Recorded with DPRAM (ROGER LEWIS, KIRK JOSEPH, DON VAPPIE and ALEXEY MARTI) and our guests ANDRE MICHOT and LOUIS MICHOT in the Dockside Studio of Milton, Louisiana and with JUSTIN TOCKET as our Engineer, July 31, 2024.
Colors Changing Color, Part 2
Platform-rigs check the Gulf In Fields of Blocks, Always lighted, Plumes of flame flaring gas. Come May, Cajuns can shrimp Past three miles offshore. Be’foh, “Coon-asses” hunt frogs, Trap muskrats and nutria. Once’t, a man could make big money, Doing that, the Captain of one Tugboat said. Southwest, along Highway 90, Beside the Intracoastal Waterway, Thousands park in yards of Companies’ Building Ships and Rigs, Platforms On their sides with legs consecutively canted Like dark steel spars of fantastic Armada! Cranes hoist pipe and cement, Marine toilets and heaps of rusty scrap. Oyster shells serve like gravel On shoulders of roads flat as your belt. The Live Oak grows out of supple and still fertile earth.
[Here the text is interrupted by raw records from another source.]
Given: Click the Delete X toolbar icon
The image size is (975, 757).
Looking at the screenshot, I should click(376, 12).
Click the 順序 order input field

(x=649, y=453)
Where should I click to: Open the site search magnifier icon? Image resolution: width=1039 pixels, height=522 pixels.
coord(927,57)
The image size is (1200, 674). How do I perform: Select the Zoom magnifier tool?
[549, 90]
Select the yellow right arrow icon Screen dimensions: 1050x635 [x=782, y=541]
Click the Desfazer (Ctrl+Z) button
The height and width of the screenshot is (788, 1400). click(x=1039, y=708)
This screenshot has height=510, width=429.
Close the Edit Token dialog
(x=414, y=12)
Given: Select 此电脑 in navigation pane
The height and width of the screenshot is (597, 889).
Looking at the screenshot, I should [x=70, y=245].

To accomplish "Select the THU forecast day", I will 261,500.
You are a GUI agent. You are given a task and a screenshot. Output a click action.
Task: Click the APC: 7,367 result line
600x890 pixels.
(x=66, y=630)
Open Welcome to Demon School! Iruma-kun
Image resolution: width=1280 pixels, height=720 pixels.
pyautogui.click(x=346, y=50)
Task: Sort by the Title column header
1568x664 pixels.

Farther south, by old Jean Lafitte’s hideaway, Land-Rigs drilling beside rows of broken-stalked Cane and Sugar and Sulfur Refineries Contrast more with fishing-people’s sleek new boats. While—from itty-bitty Kaplan To New Orleans’ broad Canal— The same kind of come-quick thing— Neon gauds for Burger King et al—sticks, To me like a wrecker’s ball, Burst ands hanging, through one chaste white wall Of a former Hotel’s Court along Royale (1974) These things, put on, Don’t really belong, You’ll hear, but the money’s Good, and almost any man can make it. The weather, too--ah, it shifts quick. Out of Lounges tempers loosed Going to Cut and Shoot, Trans-Ams flipping on tract-house lawns. Trucks and happy Pennants sinking under Bridges. Their decals and ruffles pretty as girls, Soaking blood. "Man, I was too hot to think.”